A Pictorial History of the Movies: 1960 – Breathless

And this is where everything changed.

Foreign cinema was a huge factor in the fall of the old school studio system and classical Hollywood as it existed in the 30s, 40s and 50s. The studios had already lost all their theaters through the Paramount Case, so the monopoly was over, but even so, the studio system was still in prime form until now. This is when you start to see it decline. Part of that is the changing culture of the country, part of that is the end of the production code and censorship, and part of it is the influx of foreign films, which proved they could cross over and become part of the marketplace. And part of it is Doris Day. Fucking Doris Day.

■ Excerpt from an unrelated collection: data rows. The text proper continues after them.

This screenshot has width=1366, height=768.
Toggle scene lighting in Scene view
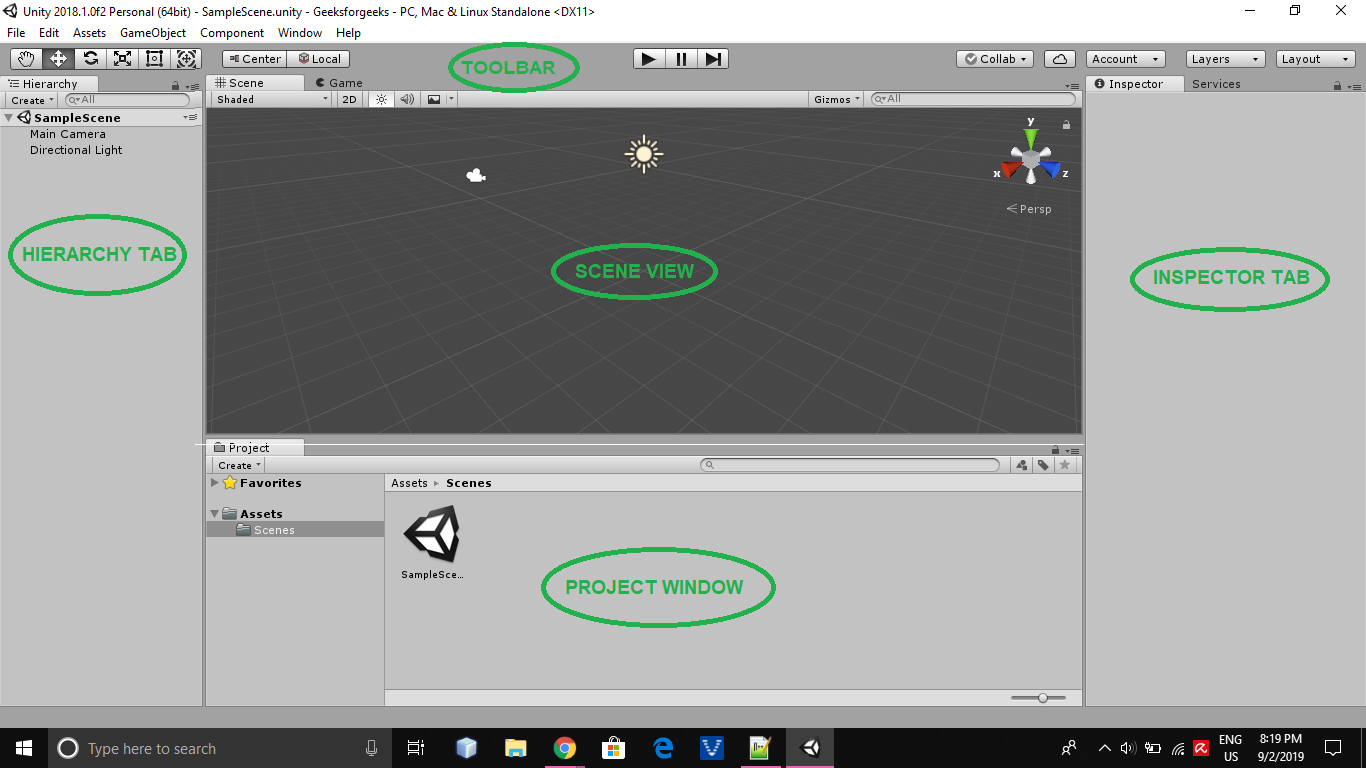click(380, 99)
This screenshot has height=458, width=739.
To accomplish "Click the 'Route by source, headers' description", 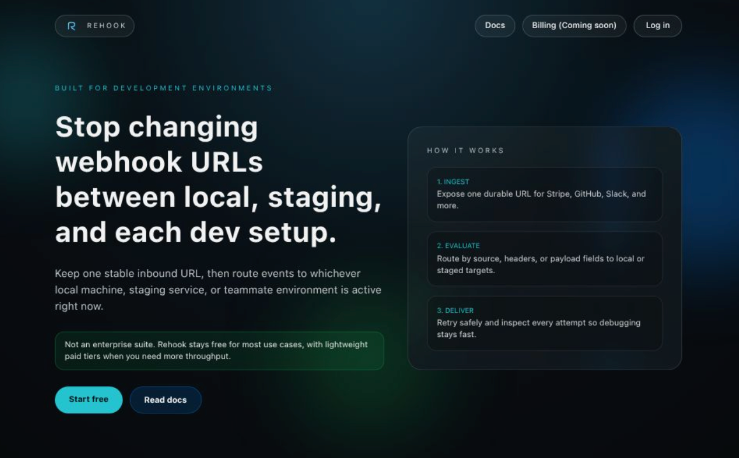I will click(540, 264).
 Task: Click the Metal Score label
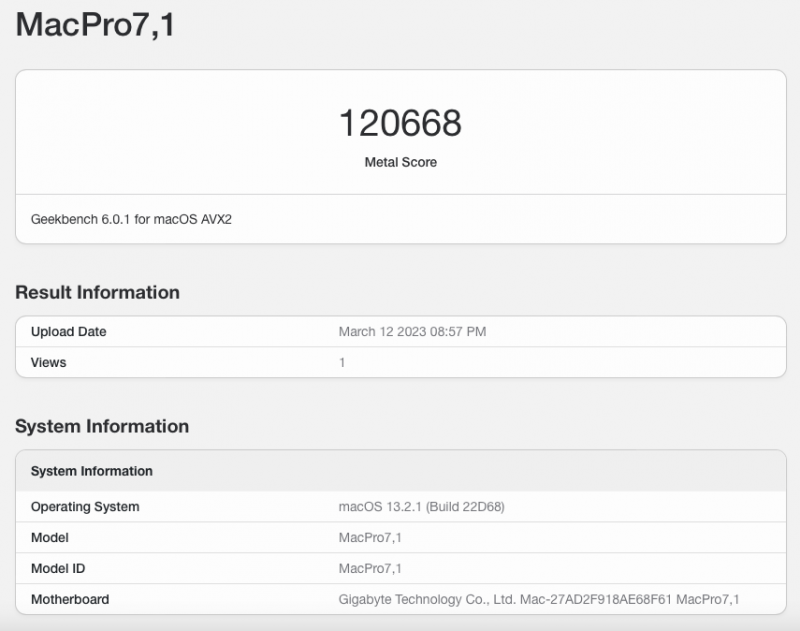click(x=400, y=162)
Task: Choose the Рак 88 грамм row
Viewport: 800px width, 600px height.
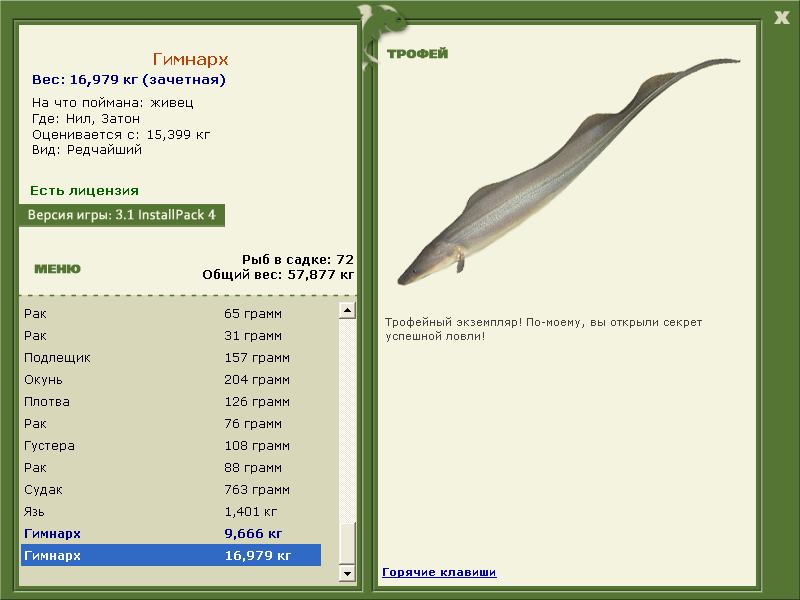Action: coord(170,468)
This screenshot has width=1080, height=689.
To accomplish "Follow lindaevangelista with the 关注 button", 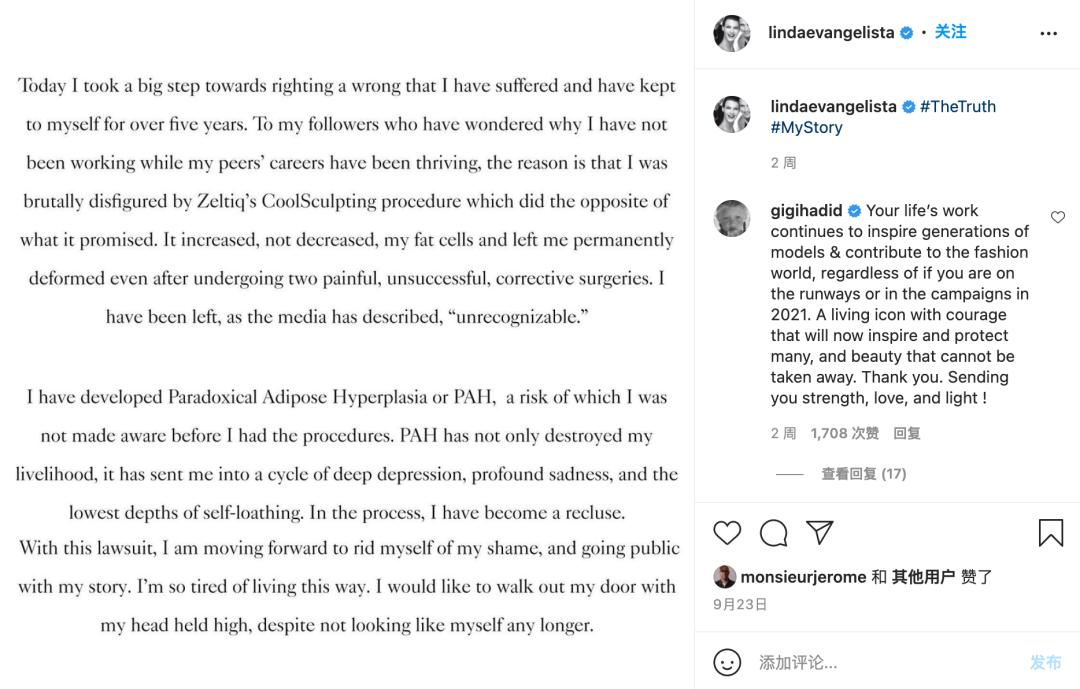I will tap(950, 32).
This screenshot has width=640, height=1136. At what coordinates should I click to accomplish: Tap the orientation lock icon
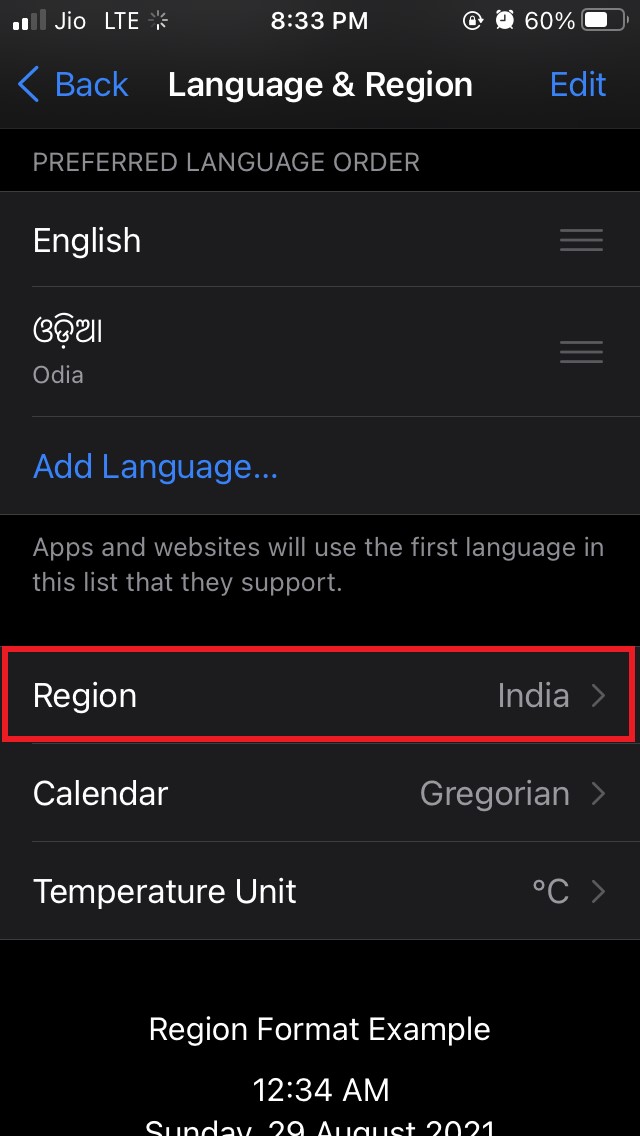474,19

Not to mention, more countries were able to have sustained film industries that could churn out movies of merit. The Foreign Language Film category at the Oscars didn’t even have nominees until 1956. But, starting around this time, you started to see more and more foreign films break through and get actual U.S. releases. The films began to be rated on par with American films, and a lot of that is (at least perceptually) due to this movie.

Because when you go over the influx of foreign films that broke through into Hollywood during the 60s, and their importance to the medium of film itself, you have to start with Breathless.

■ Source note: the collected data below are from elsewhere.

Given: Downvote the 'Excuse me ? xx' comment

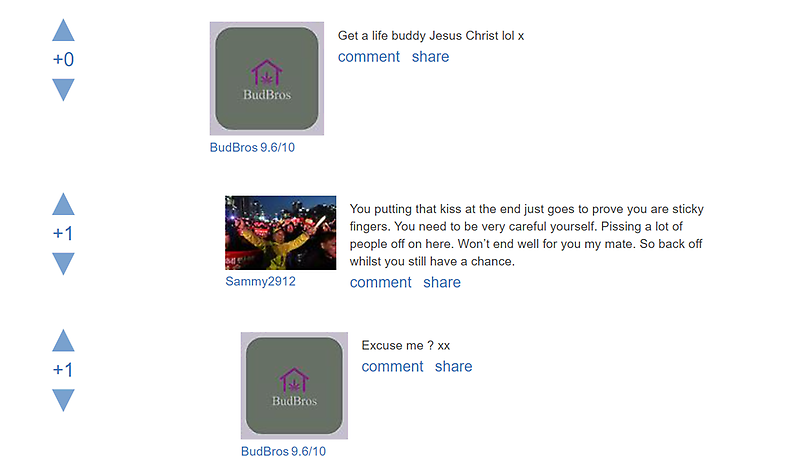Looking at the screenshot, I should (x=63, y=400).
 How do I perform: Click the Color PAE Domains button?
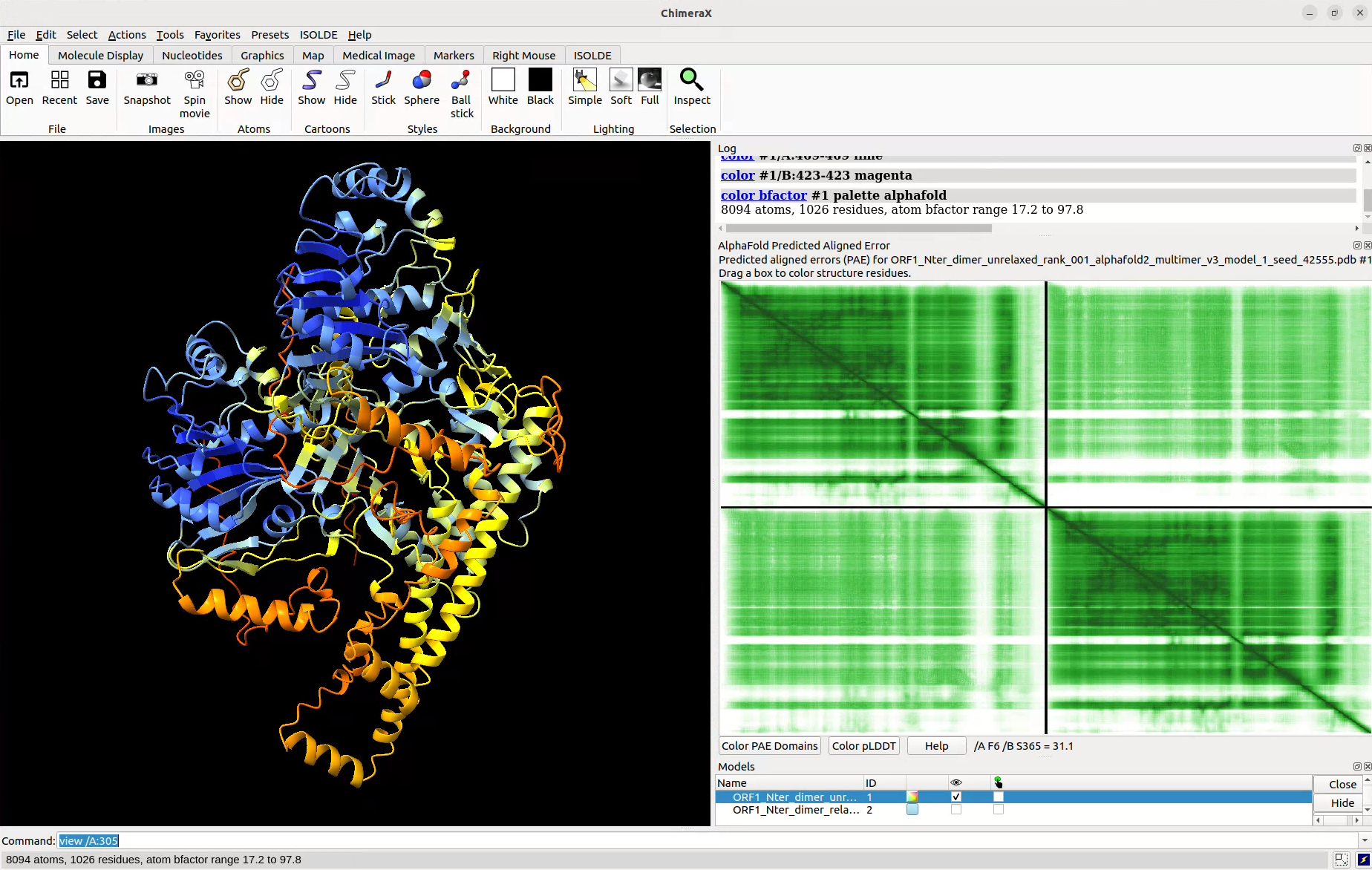click(x=770, y=746)
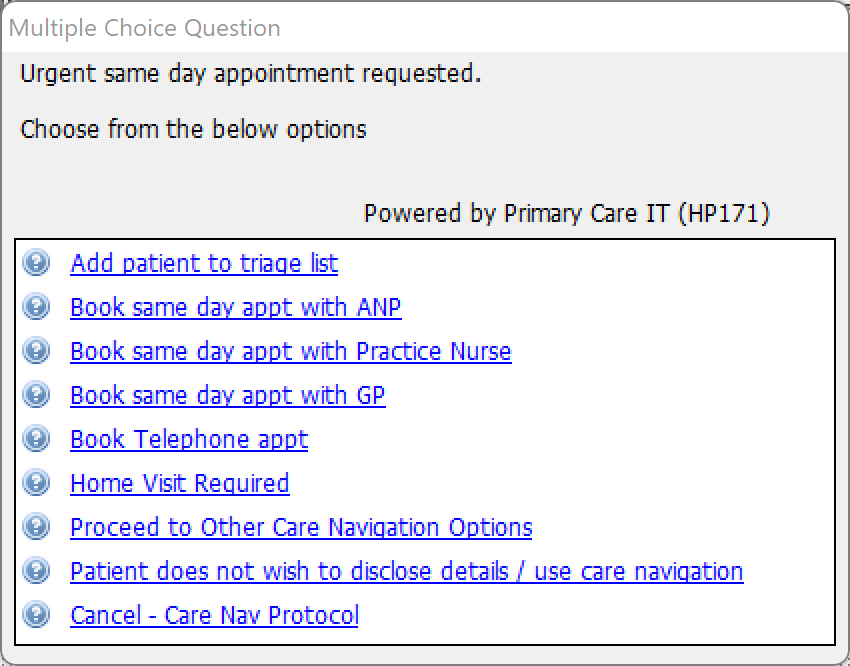This screenshot has width=850, height=666.
Task: Cancel the Care Nav Protocol
Action: (x=214, y=616)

This is a film that broke all the rules, deliberately, and really broke free of the mold of classical cinema. It’s a breath of fresh air of foreign cinema. (Pun ridiculously intended.) It’s new, it’s vibrant, it doesn’t give a fuck about what the standard is for putting a film together.

Godard cuts this movie all over the place. Jump cuts, and bold camera movements – he also commits to the long take, which is terrific. They shot the whole thing handheld, in natural lighting.

It’s the kind of movie that lays out the future hipster template for movies and ideology. Pretty much all of your pretentious film majors are going to love this movie.

It’s one of those movies that epitomizes the culture change of the 60s and the emergence of foreign cinema as a legitimate alternative to Hollywood.

It’s also a movie that’s aware of itself as a movie, and aware of other movies. You don’t get that in Hollywood so much during this era. Here’s a main character who idolizes Bogart (which is pretty great, since Bogart never really became a huge cult figure until the French got that started), and wants to be like a gangster character in the movies.

There’s almost no plot to this, or most of Godard’s films, but they’re still captivating to watch simply because of how he puts them together. I’m not a huge fan of all of his work (look at anything he’s made over the last 20-30 years as evidence), but I think what he was doing in this era specifically is exactly what movies needed. And this movie speaks for itself on the historical scale.